DIRECTIONS: No picture should appear in the copy. Transcribe exactly, and only, the lines from the one with "Screen dimensions: 1568x743" through the last line of the data below.

(RECORDS FOR THIS EXERCISE Opens)

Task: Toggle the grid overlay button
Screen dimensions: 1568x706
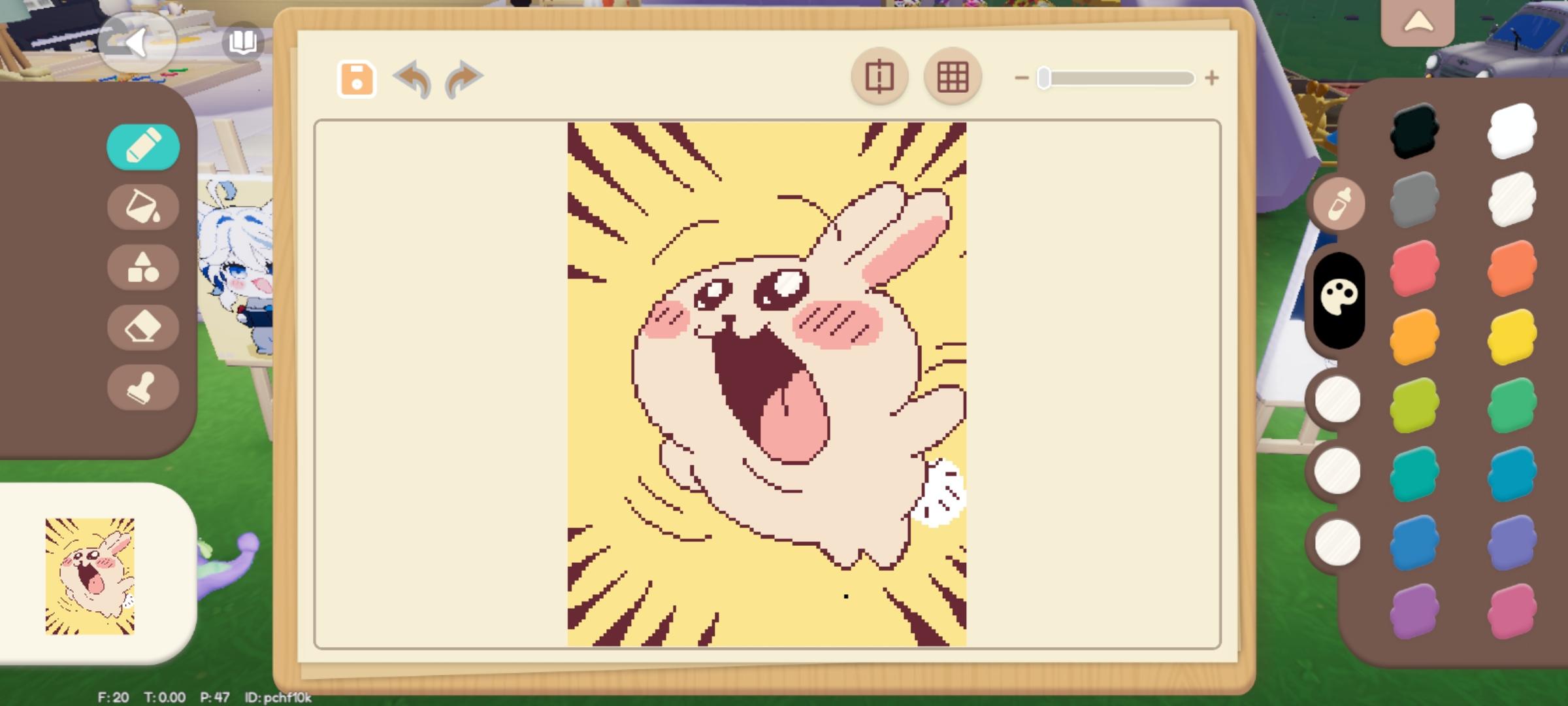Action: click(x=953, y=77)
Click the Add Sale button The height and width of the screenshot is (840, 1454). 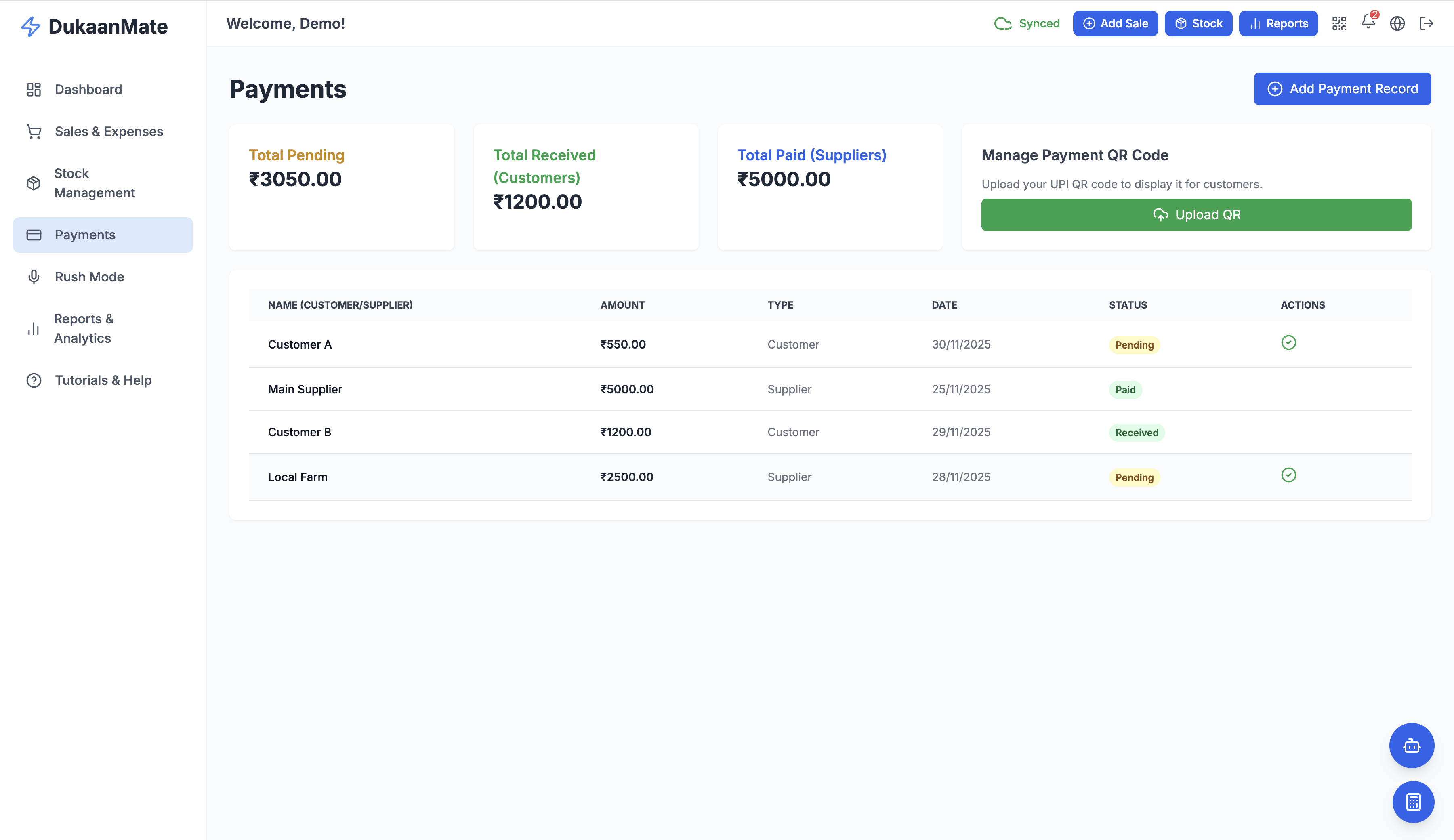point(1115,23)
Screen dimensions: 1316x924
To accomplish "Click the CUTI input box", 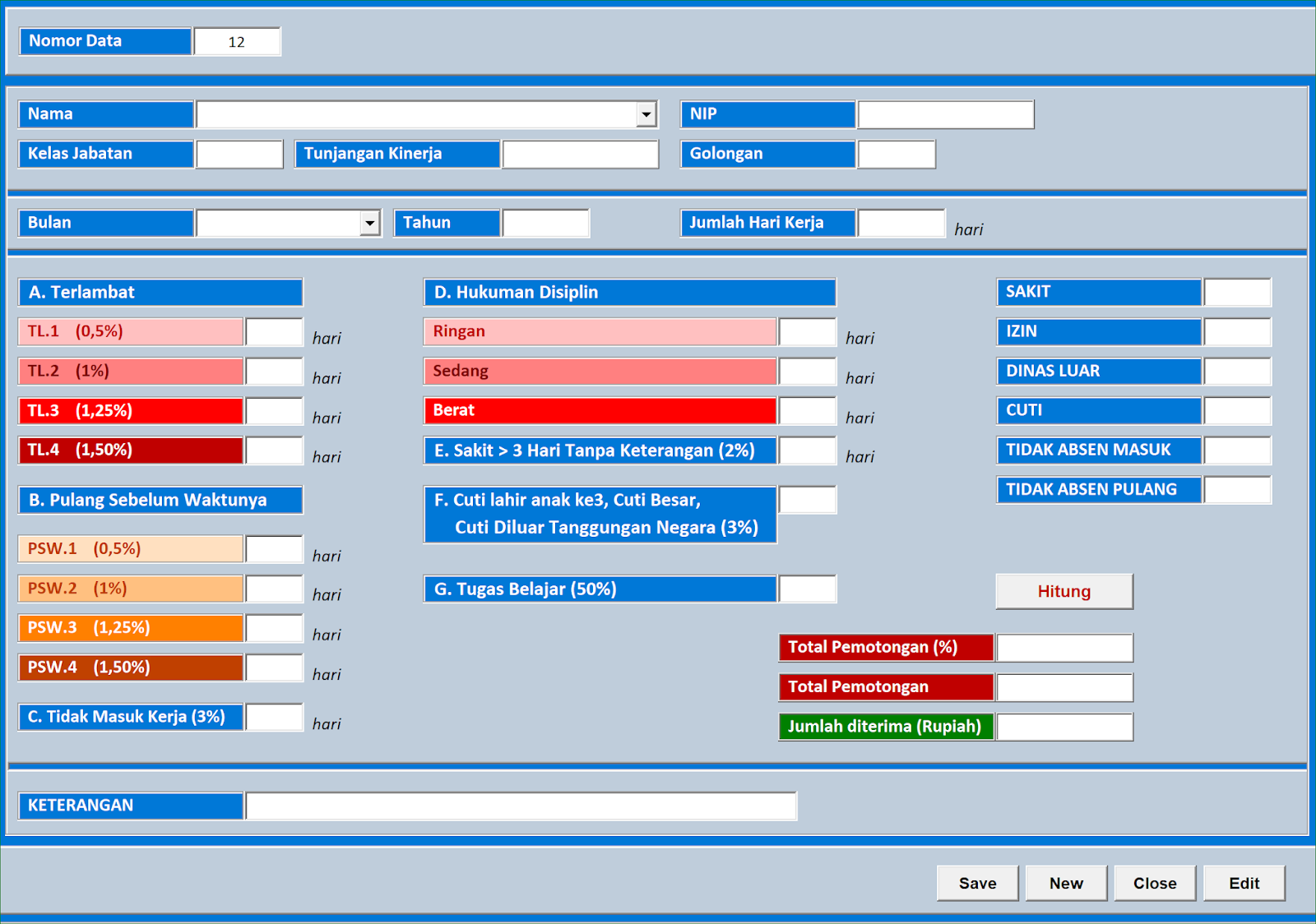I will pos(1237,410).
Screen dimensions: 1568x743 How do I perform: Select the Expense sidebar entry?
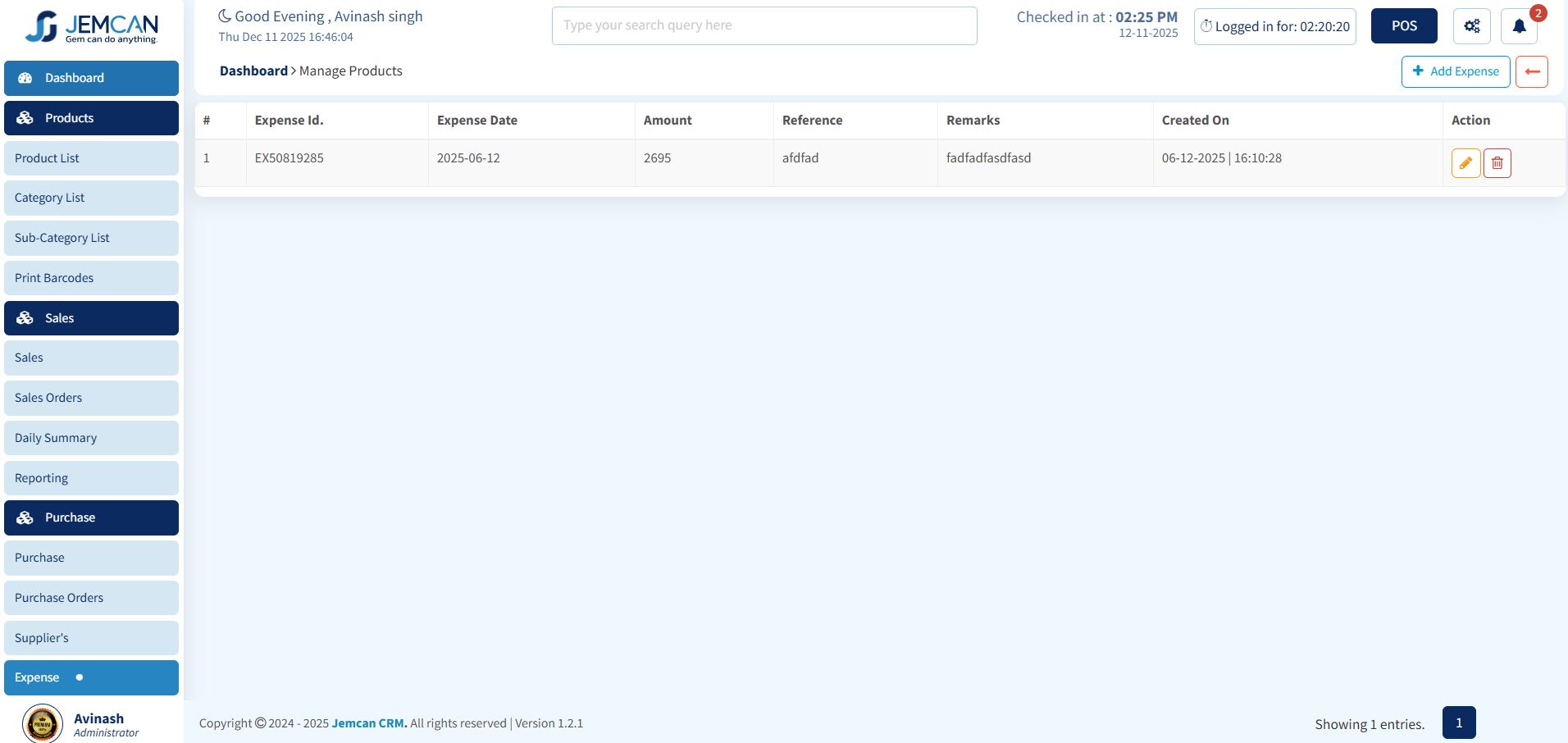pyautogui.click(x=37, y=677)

(RECORDS FOR THIS EXERCISE Closes)

REPLY TO THE TASK:
Screen dimensions: 1568x743 How do I perform: Select the Expense sidebar entry?
pyautogui.click(x=37, y=677)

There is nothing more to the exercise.